** start of Passage **

Inventory, lb : 0
Tengu eggplants are a large varietal, averaging 20 to 30 centimeters in length and 10 to 13 centimeters in diameter, and have an elongated, oval to egg-like shape with a bulbous, curved base tapering to a smaller, rounded neck. The variety typically weighs 400 to 800 grams and is capped with a dark purple-green, fibrous calyx bearing a rough, textured consistency. The calyx is sometimes covered in a few pointed spines, and the firmer and sharper the spines, the fresher the eggplant. The variety's skin ranges in color from a saturated, dark purple to a variegated blend of purple-green hues, and the surface is smooth and taut with a faint sheen. One critical characteristic consumers look for in Tengu eggplants is white skin underneath the calyx. This coloring showcases that the eggplant grew overnight and was picked early in the morning before being exposed to sunlight. Consumers view this as a mark of quality and freshness. Underneath the thin skin, the ivory to cream-colored flesh is dense, spongy, and thick, peppered with many tiny, light brown seeds. The flesh develops a soft, tender, succulent, and melting texture when cooked. Tengu eggplants should feel heavy for their size and must be cooked before they are edible. The variety is known for its high sugar content, creating a sweet, mild, and rich, umami-filled taste. Cooked eggplant also absorbs accompanying flavors, becoming a versatile ingredient in culinary preparations.
Tengu eggplants are available in the summer through early fall, with a peak season from July through mid-October.

** end of Passage **
** start of Supplied information **

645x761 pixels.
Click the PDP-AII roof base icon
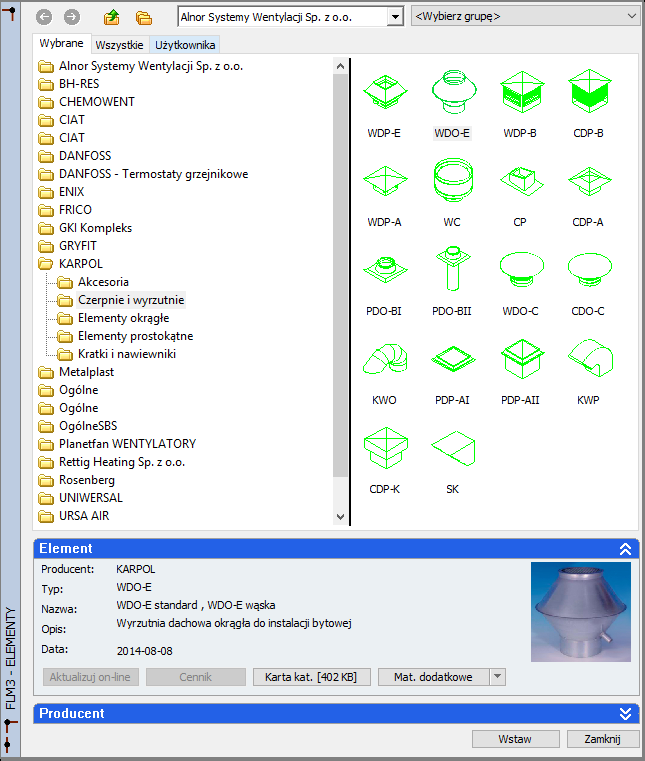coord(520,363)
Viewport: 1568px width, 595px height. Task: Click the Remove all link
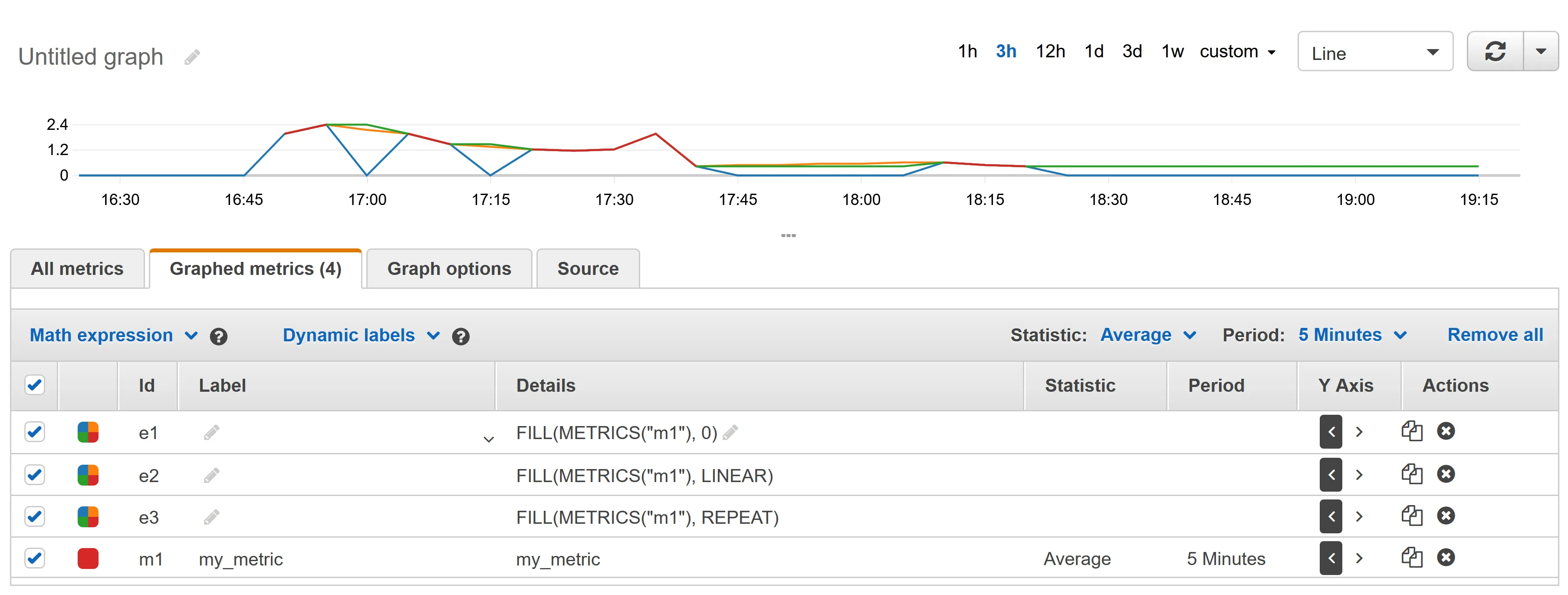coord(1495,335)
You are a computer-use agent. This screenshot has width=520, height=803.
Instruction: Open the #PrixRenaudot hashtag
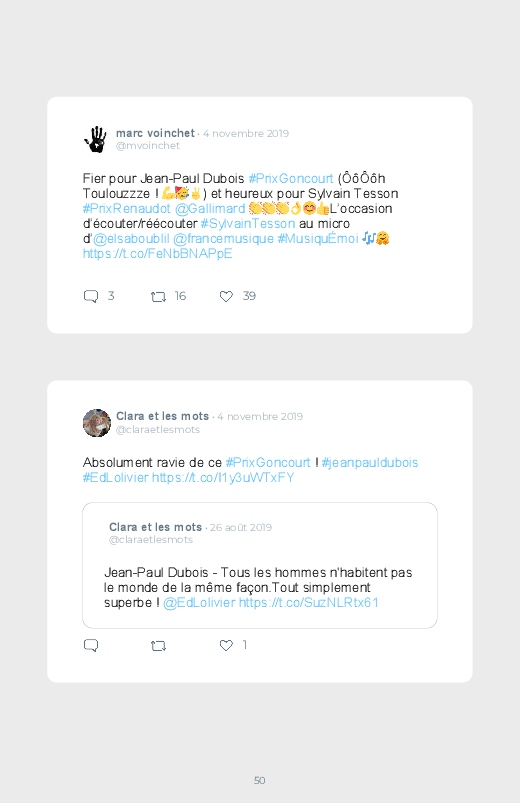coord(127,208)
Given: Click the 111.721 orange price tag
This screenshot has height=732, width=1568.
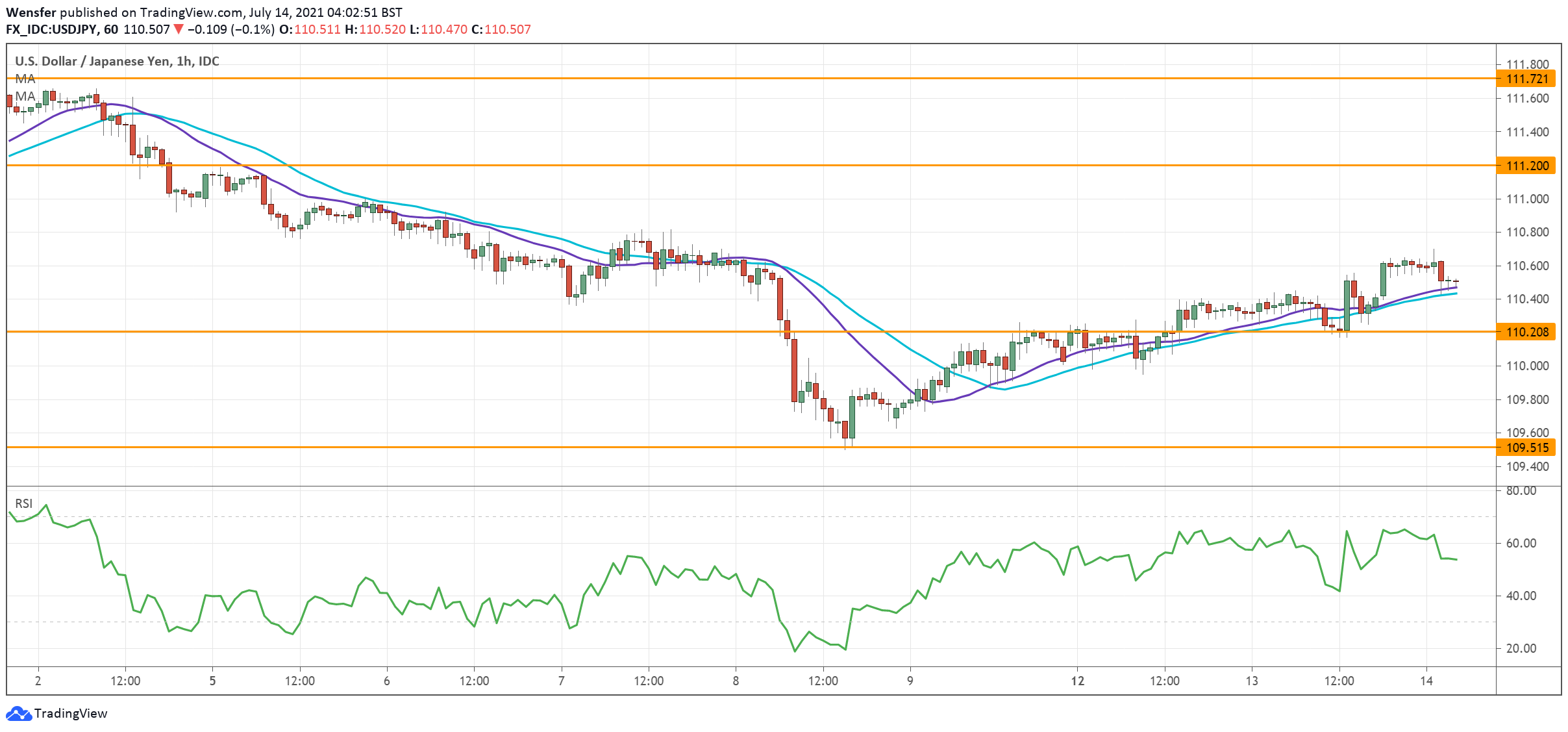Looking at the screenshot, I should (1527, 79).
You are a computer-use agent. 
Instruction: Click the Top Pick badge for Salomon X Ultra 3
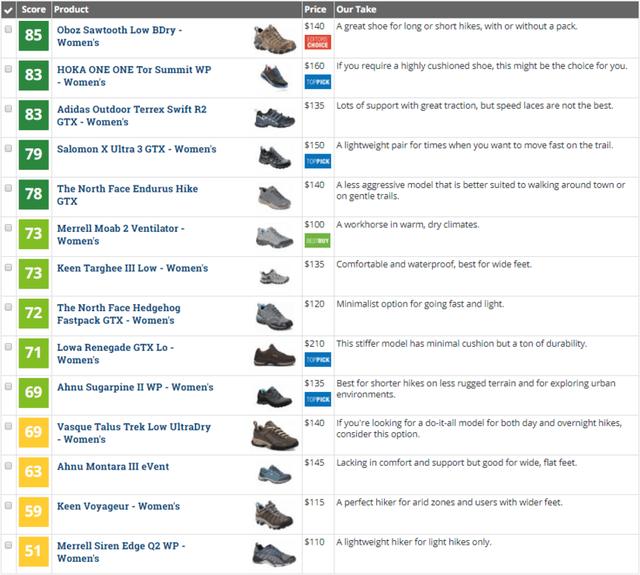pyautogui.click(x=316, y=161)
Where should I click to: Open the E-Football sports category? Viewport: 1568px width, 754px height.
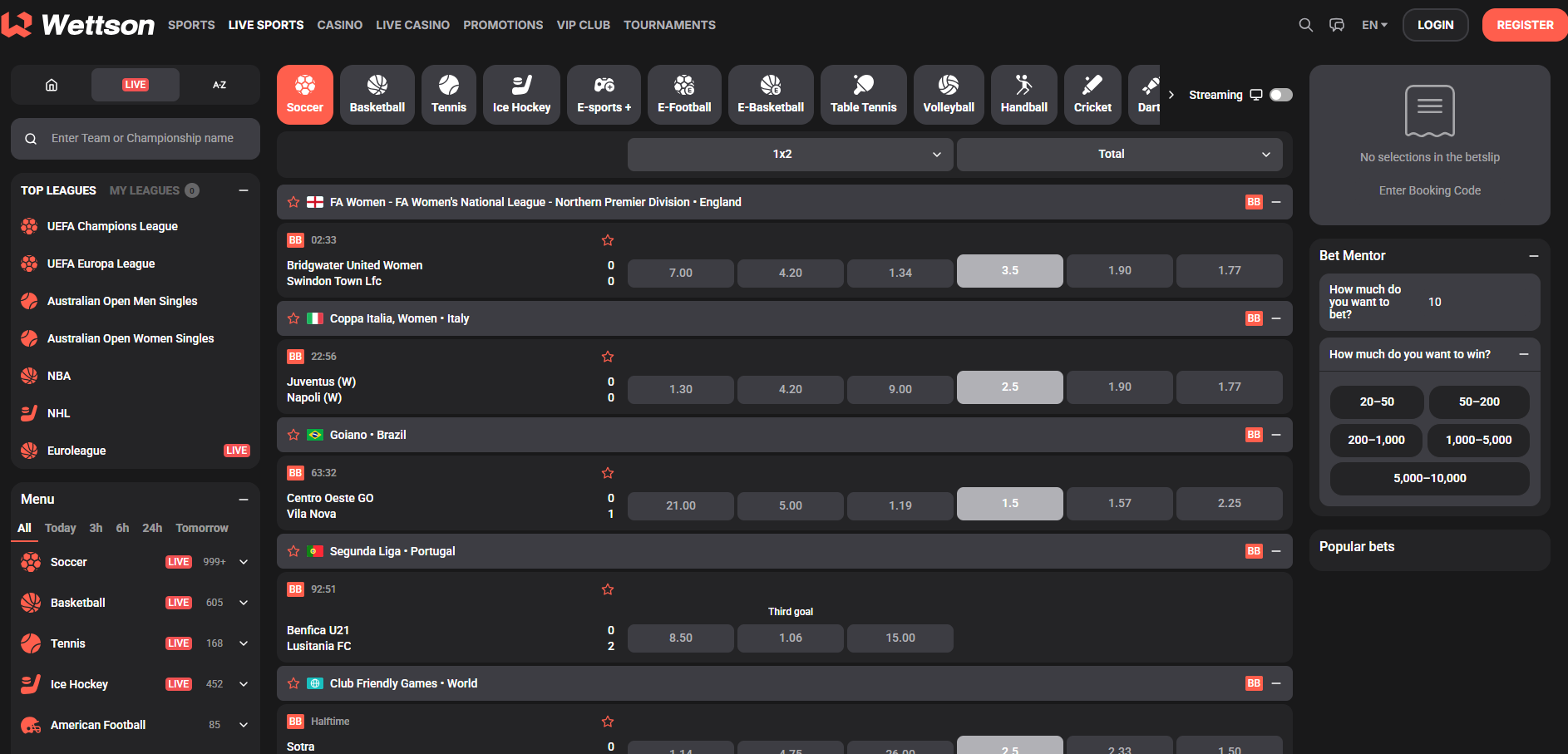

** end of Supplied information **

* [Aim of the task]: Write the next part of the passage on Tengu eggplants, beginning after its final sentence. The records have no connection to the passage on Tengu eggplants.

* [Written answer]:
Tengu eggplants, botanically classified as Solanum melongena, are a rare variety belonging to the Solanaceae or nightshade family. The large cultivar is native to Japan and was initially grown in home gardens for personal use, but over time, producers began selling the eggplant in local markets for its sweet taste, melting texture, and ease of preparation. Tengu eggplants are synonymous with the Aichi Prefecture, a region on Japan's main island of Honshu, and the variety was officially recognized as a traditional vegetable of the prefecture in the early 21st century. Tengu eggplants have been commercially cultivated since the 20th century and are considered a rare delicacy. Within Aichi, Tengu eggplants are nicknamed the "big toro of eggplant" or the "big tuna of eggplant," a reference to a specific portion of tuna fish used for sushi and sashimi. This nickname was given for the eggplant's soft, melting texture when cooked, a consistency also valued and found in toro. In the modern day, Tengu eggplants have decreased in production as fewer growers are cultivating the variety, but there is an Okumikawa Tengu Eggplant Preservation Society in Aichi that is working to protect and preserve the cultivar for future generations. Tengu eggplants are a seasonal culinary ingredient valued among select home gardeners, restaurants, and eggplant enthusiasts.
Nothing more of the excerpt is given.